Aloha, Maggie Inouye
Hundreds pay their respects to a woman who quietly backed her husband's career
MORE THAN 1,000 people gathered last night in the church where Maggie and Dan Inouye were married to remember the woman who set aside her own promising career to support Hawaii's senior senator when he was just a young Army veteran with big dreams.
"For Dan, to lose Maggie means to lose a very precious part of himself," said the Rev. Nobuku Miyake-Stoner, who presided over yesterday's hour-long service at Harris United Methodist Church on Vineyard Boulevard. "She was a quiet leader -- the leader behind the leader. She believed in Dan from the time she first met him."
STAR-BULLETIN / 1959 | COURTESY PHOTO
U.S. Sen. Daniel Inouye and his wife, Maggie, shown above in 1959 and 2004, were married in June 1949.
Inouye, a Roosevelt High School graduate who friends say learned to charm dignitaries in Washington, D.C., but never forgot her roots in the islands, died on March 13 at the age of 81 at Walter Reed Army Medical Center after a long battle with colon cancer. She will be buried at the National Memorial Cemetery of the Pacific.
Services at the church started at about 5:30 p.m. after hundreds of attendees offered their condolences to U.S. Sen. Inouye and his son, Kenny. Gov. Linda Lingle, the state's congressional delegation, two former Hawaii governors and several state lawmakers were among the attendees.
Maggie Inouye's longtime friend Sumi McCabe delivered the eulogy.
She recalled how she met Inouye when they were teachers-in-training at Central Intermediate School, and watched her calm classes of troublemakers with little more than a look and a "tssk!" The two later worked together as lecturers at the University of Hawaii, McCabe said.

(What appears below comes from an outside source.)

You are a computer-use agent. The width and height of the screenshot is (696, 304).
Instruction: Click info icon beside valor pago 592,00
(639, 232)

"When Dan called and asked me to prepare a eulogy for Maggie, I said yes, because there is nothing in the world I wouldn't do for Maggie," McCabe said. "But then, the weight of the task hit me. Maggie was a very complex woman. She was my closest friend. She was my inspiration, my role model for 50 years."
Addressing the packed pews along with hundreds seated outside the church's hall on take-down chairs, McCabe said Inouye was modest and quiet but would never hesitate to defend a friend "like a mother hen."

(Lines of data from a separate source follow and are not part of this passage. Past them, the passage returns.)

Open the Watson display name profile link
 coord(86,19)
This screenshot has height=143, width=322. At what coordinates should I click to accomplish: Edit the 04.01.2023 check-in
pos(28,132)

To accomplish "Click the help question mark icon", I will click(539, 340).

GEORGE F. LEE / GLEE@STARBULLETIN.COM
Mourners lined the Harris United Methodist Church courtyard yesterday to pay their respects at a service for Maggie Inouye, the late wife of U.S. Sen. Daniel Inouye. "For Dan, to lose Maggie means to lose a very precious part of himself," said the Rev. Nobuku Miyake-Stoner.
"To me she was flawless," McCabe said. "She wants us to remember her as a caring mother, a devoted wife. She would want us to take solace in the fact that we'll see her again, somewhere, sometime."

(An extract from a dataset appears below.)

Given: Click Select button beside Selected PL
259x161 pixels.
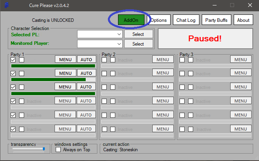Looking at the screenshot, I should tap(138, 34).
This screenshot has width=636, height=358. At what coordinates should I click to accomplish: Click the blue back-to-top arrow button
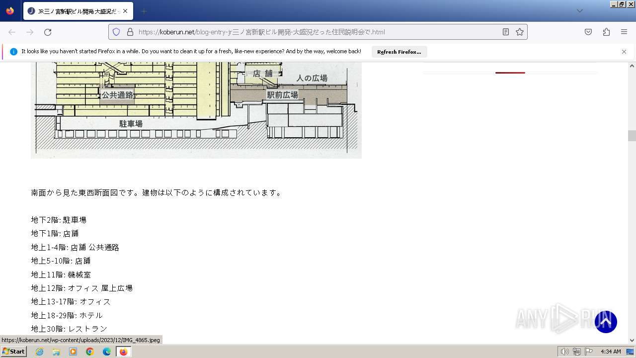(606, 322)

For the service, a black-and-white photo of Inouye was placed upright on a table at the head of the chapel and surrounded by leis. Many attendees slowly bowed their heads to the photo as they passed or paused in front of it to pay their respects.
As Kenny Inouye went up to the podium to deliver the closing address, he stopped at the photo to place a kiss on his mother's forehead.
"One of the last things I said to my mother at her bedside," he told attendees, "was that 'because of you, I am who I am today.' I spent a lot of time with my mother. But after they pass, you always want a few more minutes."
Inouye also thanked islanders for their outpouring of support following his mother's death. The family has received thousands of letters and e-mails of condolence.
Sen. Inouye did not speak at the service, but occasionally dabbed his cheeks with a tissue given to him by his son. During a prayer given by Miyake-Stoner, Inouye closed his eyes and looked up toward the sky.
Maggie Inouye is also survived by sisters Edith Satow of Camarillo, Calif.; Grace Murakami of Honolulu; Betty Higashino of Orinda, Calif.; Shirley Nozoe of Honolulu; and Patricia Tyler of Sudbury, Mass.